* **TASK ITEM**
With pictures left out, please repeat word for word the lines from the one containing "You are a GUI" through the end of the records.

* **EXERCISE MATERIALS**

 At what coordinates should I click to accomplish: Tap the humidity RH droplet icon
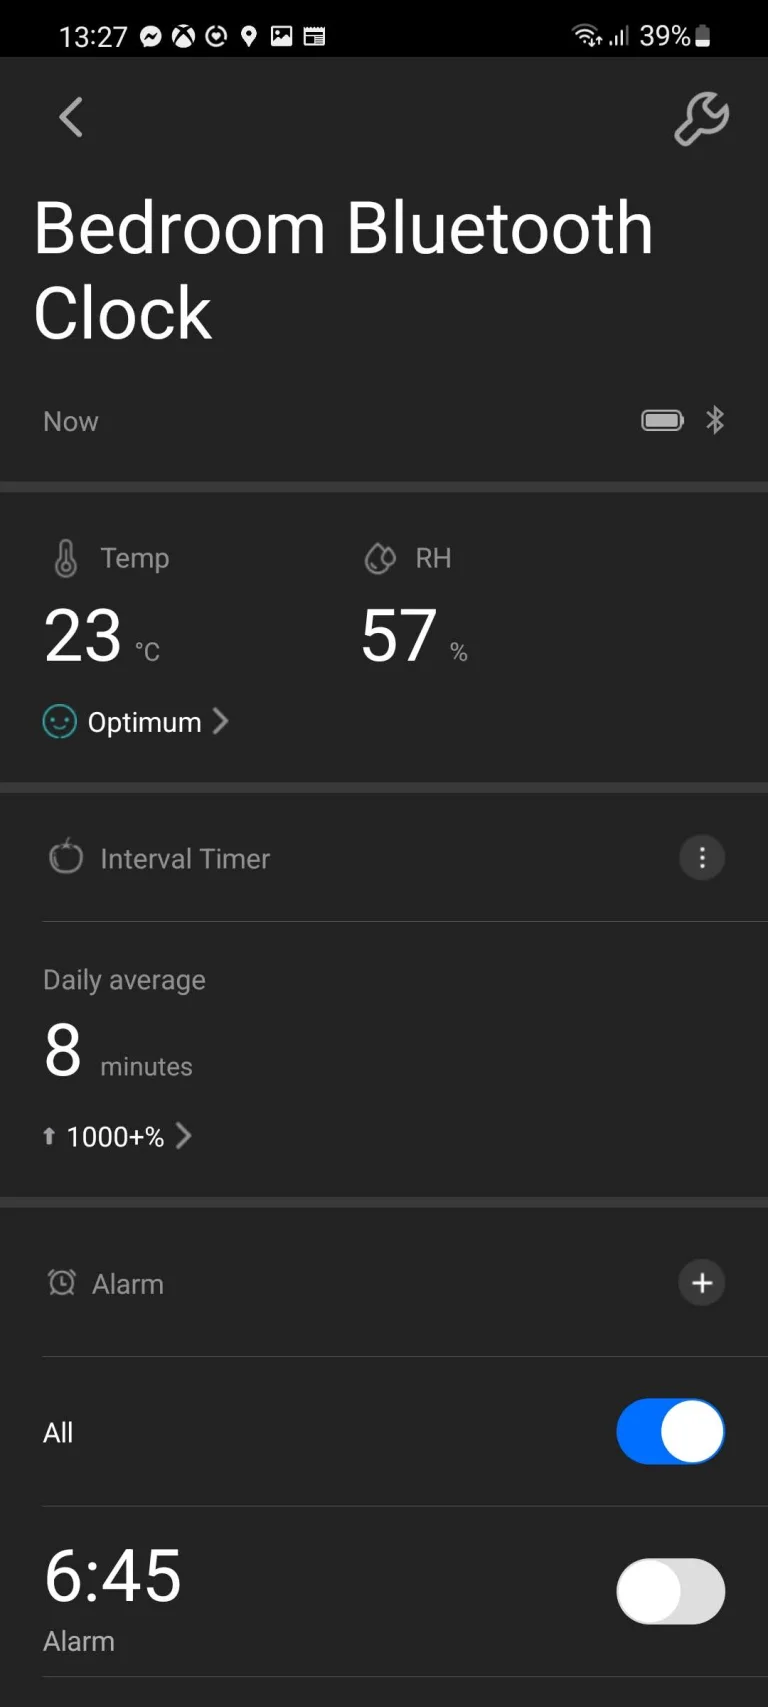point(380,558)
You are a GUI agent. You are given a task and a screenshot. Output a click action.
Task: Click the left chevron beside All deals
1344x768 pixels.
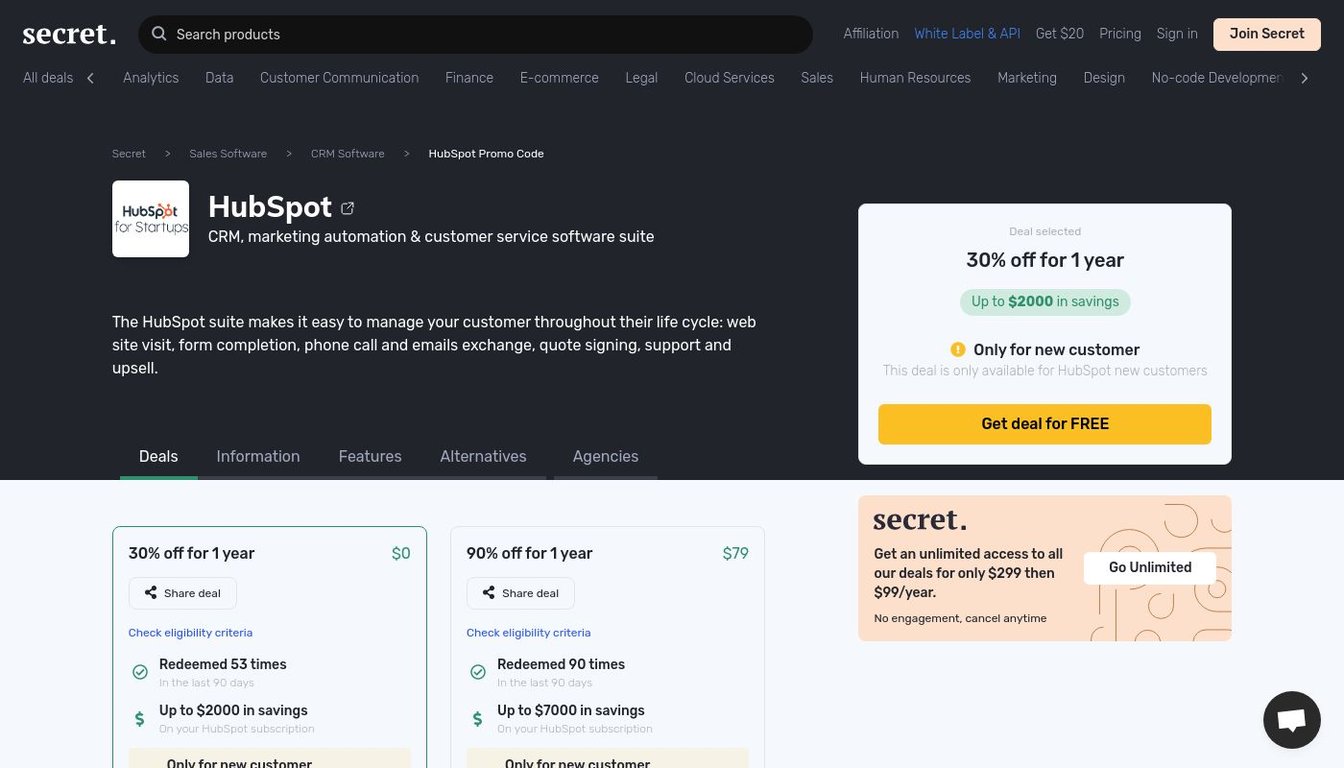tap(90, 76)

* **SOLVED EXERCISE**
You are a GUI agent. You are given a task and a screenshot. Output a click action.
Task: Click the left chevron beside All deals
1344x768 pixels.
tap(90, 76)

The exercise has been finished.